Makna konotasi sebuah kata dapat berbeda dari satu
kelompok masyarakat yang satu dengan kelompok masyarakat yang lain, sesuai
dengan pandangan hidup dan norma-norma penilaian kelompok masyarakat tersebut.
Makna konotatif dapat juga berubah dari waktu ke waktu. Misalnya kata ceramah dulu kata ini berkonotasi
negatif karena berarti ‘cerewet’,
tetapi sekarang konotasinya positif. Sebaliknya kata perempuan dulu sebelum
zaman jepang berkonotasi netral, tetapi kini berkonotasi negatif.
Dalam kehidupan bermasyarakat sudah menjadi sifat manusia
untuk selalu memperhalus pemakaian bahasa. Karena itu diusahakan membentuk kata
atau istilah baru untuk mengganti kata atau istilah yang dianggap berkonotasi
negatif. Maka dalam bahasa indonesia muncullah kata tuna netra untuk menggantikan buta; tuna wicara untuk mengganti bisu; tuna wisma untuk menggantikan
pelayanan (toko); prawisma untuk menggantikan pembantu rumah tangga; buang
air atau kebelakang untuk
menggantikan kencing atau berak; dan mantan untuk mengganti bekas
atau eks.
4. Makna
Kata dan Makna Istilah
Perbedaan makna kata dan makna istilah berdasarkan
ketetapan makna kata itu dalam penggunaannya secara umum dan secara khusus.
Dalam penggunaan bahasa secara umum acapkali kata-kata itu digunakan secara
tidak cermat sehingga maknanya bersifat umum. Tetapi dalam penggunaan secara khusus,
dalam bidang kegiatan tertentu, kata-kata itu digunakan secara cermat sehingga
maknanya pun menjadi tepat.
Makna sebuah kata walaupun secara sinkronis tidak berubah
tetapi karena berbagai faktor dalam kehidupan, dapat menjadi bersifat umum.
Makna kata itu baru menjadi jelas kalau sudah digunakan di dalam suatu kalimat.
Lepas dari konteks kalimat, makna kata itu menjadi kabur. Misalnya kata
tahanan. Apa makna kata tahanan? Mungkin
saja yang dimaksud dengan tahanan itu adalah ‘orang yang ditahan’ tetapi bisa
juga ‘hasil perbuatan menahan’ atau mungkin makna yang lainnya lagi.
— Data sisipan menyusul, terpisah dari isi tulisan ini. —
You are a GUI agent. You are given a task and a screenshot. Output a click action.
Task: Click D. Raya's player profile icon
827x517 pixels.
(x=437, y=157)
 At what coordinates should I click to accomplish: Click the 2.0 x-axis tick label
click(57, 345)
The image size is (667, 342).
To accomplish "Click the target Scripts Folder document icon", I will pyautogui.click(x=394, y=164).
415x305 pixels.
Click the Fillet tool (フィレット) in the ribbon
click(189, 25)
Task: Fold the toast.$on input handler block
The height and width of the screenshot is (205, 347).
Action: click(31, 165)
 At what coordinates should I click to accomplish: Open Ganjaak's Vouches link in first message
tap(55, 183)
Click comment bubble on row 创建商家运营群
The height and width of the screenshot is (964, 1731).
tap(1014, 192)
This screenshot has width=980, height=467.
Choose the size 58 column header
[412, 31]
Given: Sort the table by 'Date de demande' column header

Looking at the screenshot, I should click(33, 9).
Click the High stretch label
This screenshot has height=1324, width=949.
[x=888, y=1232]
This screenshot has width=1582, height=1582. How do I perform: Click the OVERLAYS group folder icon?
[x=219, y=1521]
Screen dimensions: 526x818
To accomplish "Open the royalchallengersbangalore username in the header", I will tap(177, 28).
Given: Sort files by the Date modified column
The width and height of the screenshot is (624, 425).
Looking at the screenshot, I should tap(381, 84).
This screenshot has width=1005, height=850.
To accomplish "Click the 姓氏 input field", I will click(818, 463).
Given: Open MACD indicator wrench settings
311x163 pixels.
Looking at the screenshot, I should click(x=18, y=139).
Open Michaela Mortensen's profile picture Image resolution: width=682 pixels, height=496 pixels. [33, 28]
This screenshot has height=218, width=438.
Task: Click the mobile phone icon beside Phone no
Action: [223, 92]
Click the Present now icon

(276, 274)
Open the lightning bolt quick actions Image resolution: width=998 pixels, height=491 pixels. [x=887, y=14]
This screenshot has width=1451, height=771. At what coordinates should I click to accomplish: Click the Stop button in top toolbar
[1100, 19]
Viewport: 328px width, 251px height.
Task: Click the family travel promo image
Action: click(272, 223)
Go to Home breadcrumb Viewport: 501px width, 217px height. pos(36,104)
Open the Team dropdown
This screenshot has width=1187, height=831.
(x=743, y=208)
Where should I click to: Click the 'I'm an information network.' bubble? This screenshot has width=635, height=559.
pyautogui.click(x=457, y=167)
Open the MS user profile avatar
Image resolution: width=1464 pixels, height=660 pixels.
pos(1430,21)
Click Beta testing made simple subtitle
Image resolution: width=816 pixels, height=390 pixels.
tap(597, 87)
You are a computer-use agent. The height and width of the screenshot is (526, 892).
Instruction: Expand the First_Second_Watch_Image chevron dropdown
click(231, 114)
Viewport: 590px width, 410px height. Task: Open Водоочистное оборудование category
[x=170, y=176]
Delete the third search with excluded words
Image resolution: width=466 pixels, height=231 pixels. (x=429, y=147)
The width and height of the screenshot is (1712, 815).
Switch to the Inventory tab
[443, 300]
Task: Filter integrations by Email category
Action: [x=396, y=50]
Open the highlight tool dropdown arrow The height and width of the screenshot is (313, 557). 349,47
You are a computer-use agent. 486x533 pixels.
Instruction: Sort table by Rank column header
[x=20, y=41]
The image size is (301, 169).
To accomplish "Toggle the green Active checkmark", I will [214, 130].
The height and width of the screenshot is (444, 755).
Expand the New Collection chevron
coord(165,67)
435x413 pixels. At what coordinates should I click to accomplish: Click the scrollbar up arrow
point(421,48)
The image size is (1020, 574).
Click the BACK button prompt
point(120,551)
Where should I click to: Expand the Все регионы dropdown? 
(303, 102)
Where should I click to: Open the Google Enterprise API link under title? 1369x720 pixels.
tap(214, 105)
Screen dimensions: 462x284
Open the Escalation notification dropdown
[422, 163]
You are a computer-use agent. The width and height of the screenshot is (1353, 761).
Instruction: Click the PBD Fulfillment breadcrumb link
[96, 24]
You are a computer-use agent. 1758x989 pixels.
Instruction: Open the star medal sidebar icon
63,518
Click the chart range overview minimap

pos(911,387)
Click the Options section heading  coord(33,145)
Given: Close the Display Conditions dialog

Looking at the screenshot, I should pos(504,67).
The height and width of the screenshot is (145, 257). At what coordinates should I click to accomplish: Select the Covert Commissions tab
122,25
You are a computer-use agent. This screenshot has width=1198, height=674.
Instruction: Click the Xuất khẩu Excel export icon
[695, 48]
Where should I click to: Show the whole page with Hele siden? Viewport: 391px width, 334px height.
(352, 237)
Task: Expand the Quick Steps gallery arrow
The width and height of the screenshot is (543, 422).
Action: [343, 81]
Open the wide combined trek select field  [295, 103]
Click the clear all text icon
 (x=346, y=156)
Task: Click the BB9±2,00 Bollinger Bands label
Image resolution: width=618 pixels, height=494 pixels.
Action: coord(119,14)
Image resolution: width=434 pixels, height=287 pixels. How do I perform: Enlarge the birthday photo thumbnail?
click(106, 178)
Berbeda dengan kata yang maknanya masih bersifat umum,
maka istilah memiliki makna yang tepat dan pasti. Ketetapan dan kepastian makna
istilah itu karena istilah itu hanya digunakan dalam bidang kegiatan atau
keilmuan tertentu. Jadi tanpa konteks kalimatnya pun makna istilah itu sudah
pasti. Makna kata sebagai istilah memang dibuat setepat mungkin untuk
menghindari kesalahpahaman dalam bidang ilmu atau kegiatan tertentu.
5. Makna
Konseptual dan Makna Asosiatif
Makna konseptual adalah makna yang sesuai dengan konsepnya,
makna yang sesuai dengan referennya, dan makna yang bebas dari asosiasi atau
hubungan apa pun. Jadi, sebenarnya makna konseptual ini sama dengan makna
referensial, makna leksikal, dan makna denotatif. Sedangkan makna asosiatif
adalah makna yang dimiliki sebuah kata berkenaan dengan adanya hubungan kata
itu dengan keadaan di luar bahasa. Misalnya kata melati berasosiasi dengan
makna ‘berani’, atau juga’dengan golongan komunis’; kata cendrawasih
berasosiasi dengan makna ‘indah’. Maka asosiasi ini sesungguhnya sama dengan
perlambangan-perlambangan yang digunakan oleh suatu masyarakat bahasa untuk
menyatakan suatu konsep lain.
6. Makna
Idiomatikal dan Pribahasa
Sebelum mengetahu
makna idiomatikal, kiranya perlu diketahui dulu apa yang dimaksud dengan idiom.
Idiom adalah satuan-satuan bahasa (bisa berupa kata, frase, maupun kalimat)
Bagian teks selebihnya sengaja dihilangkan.